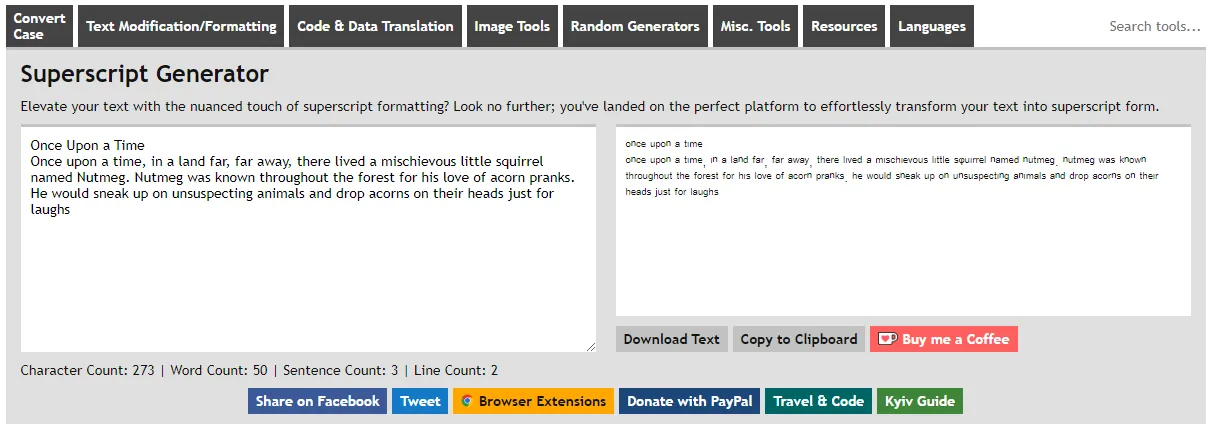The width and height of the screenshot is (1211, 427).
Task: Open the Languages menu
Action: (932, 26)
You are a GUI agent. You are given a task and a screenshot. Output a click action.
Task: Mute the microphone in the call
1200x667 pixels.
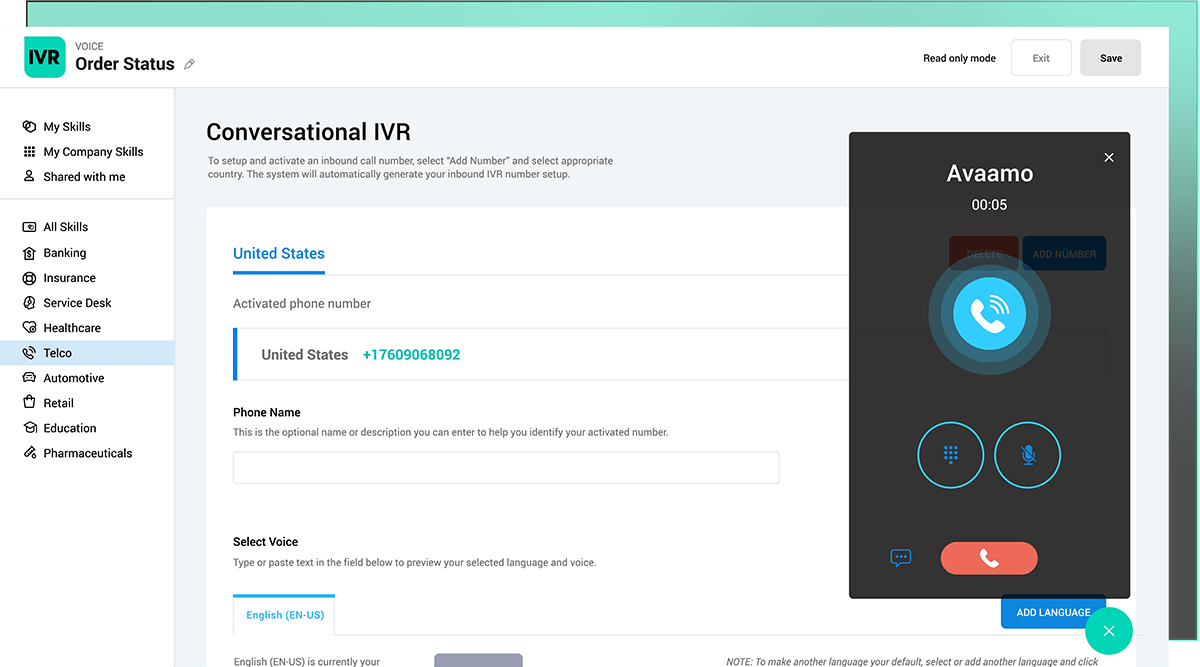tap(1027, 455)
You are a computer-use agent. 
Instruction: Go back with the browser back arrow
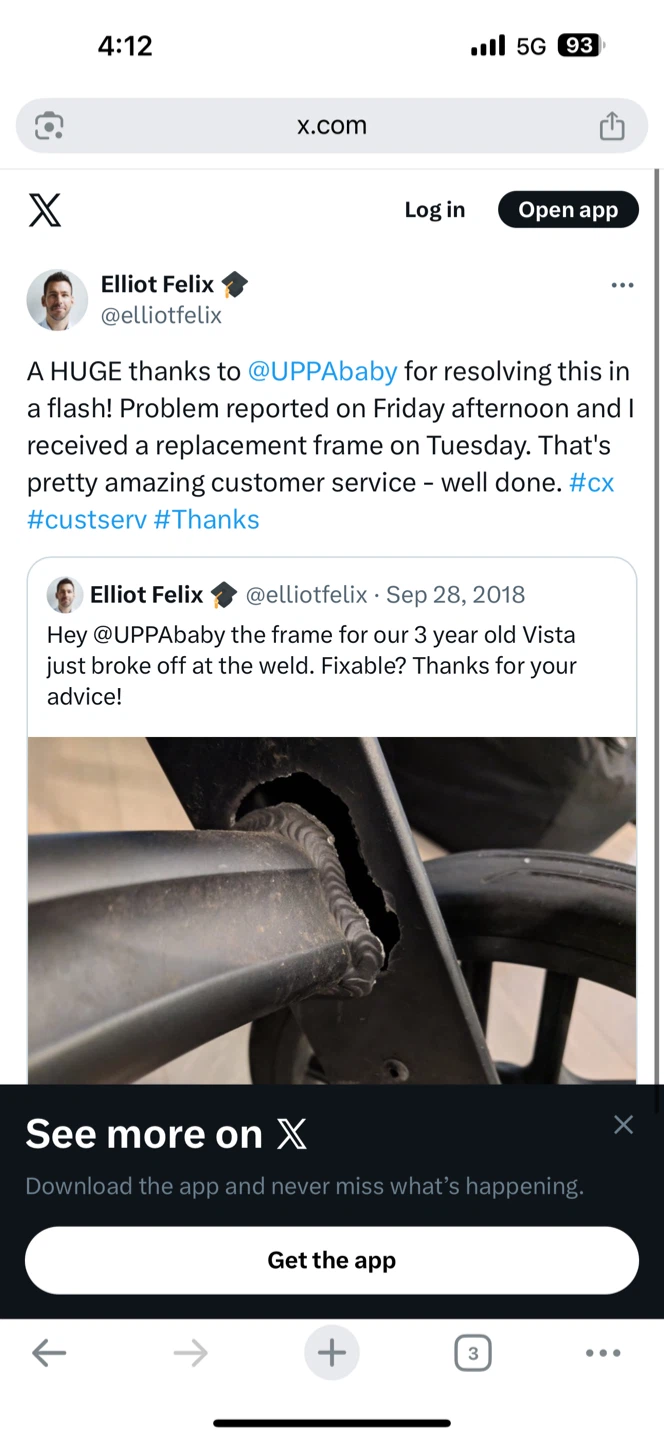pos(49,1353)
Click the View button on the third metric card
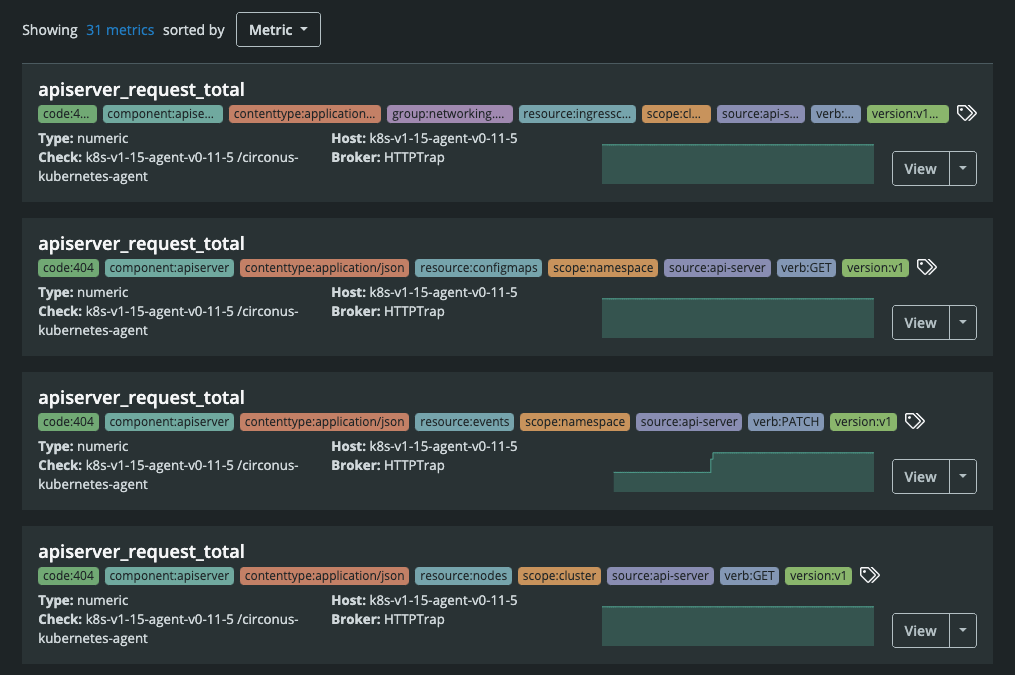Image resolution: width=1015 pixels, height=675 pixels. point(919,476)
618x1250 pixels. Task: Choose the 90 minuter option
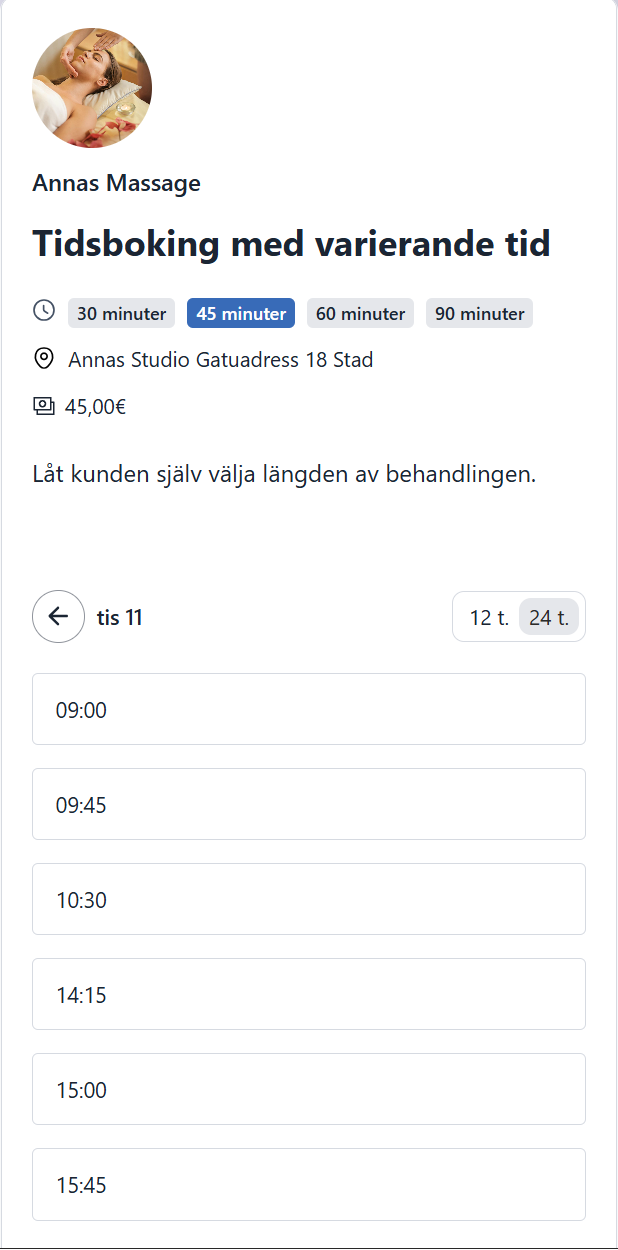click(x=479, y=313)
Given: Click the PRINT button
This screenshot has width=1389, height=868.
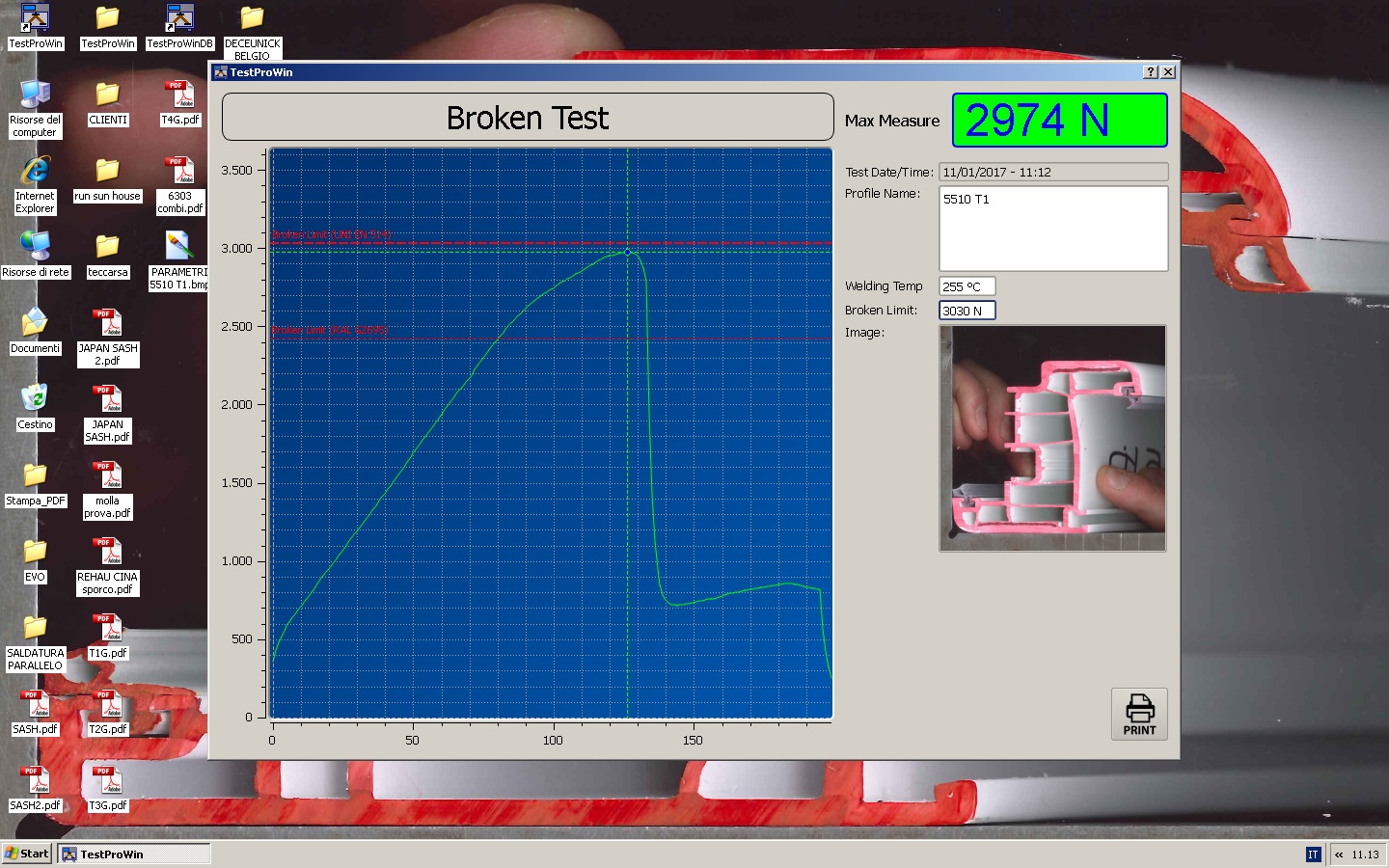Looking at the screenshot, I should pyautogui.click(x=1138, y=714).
□ □ □ □
ZIEL - Ordne die Datensätze von der Zeile mit „618x1250 pixels. Task: Choose“ bis zum Ende der Datensätze als CSV mit den zwei Spalten „eingabe“ und „antwort“ an. Jede Zeile steht für einen Datensatz mit seinem Text und seiner Antwort, jedes Feld in Anführungszeichen und mit Leerzeichen statt Zeilenumbrüchen; die Bilder bleiben weg.

ERWARTETE ANTWORT -
eingabe,antwort
"618x1250 pixels. Task: Choose the 90 minuter option","click(x=479, y=313)"
"Given: Click the PRINT button This screenshot has width=1389, height=868.","Looking at the screenshot, I should pyautogui.click(x=1138, y=714)."